Requirement: Pull out every one of the rows below and reproduce each line word for word, with nothing changed.
══ Provided data
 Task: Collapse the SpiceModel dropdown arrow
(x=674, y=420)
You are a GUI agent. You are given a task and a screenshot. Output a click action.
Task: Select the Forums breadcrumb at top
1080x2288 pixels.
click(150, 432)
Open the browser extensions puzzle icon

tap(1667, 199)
════
Finished exercise:
 Task: Collapse the SpiceModel dropdown arrow
(x=674, y=420)
You are a GUI agent. You are given a task and a screenshot. Output a click action.
Task: Select the Forums breadcrumb at top
1080x2288 pixels.
click(150, 432)
Open the browser extensions puzzle icon

tap(1667, 199)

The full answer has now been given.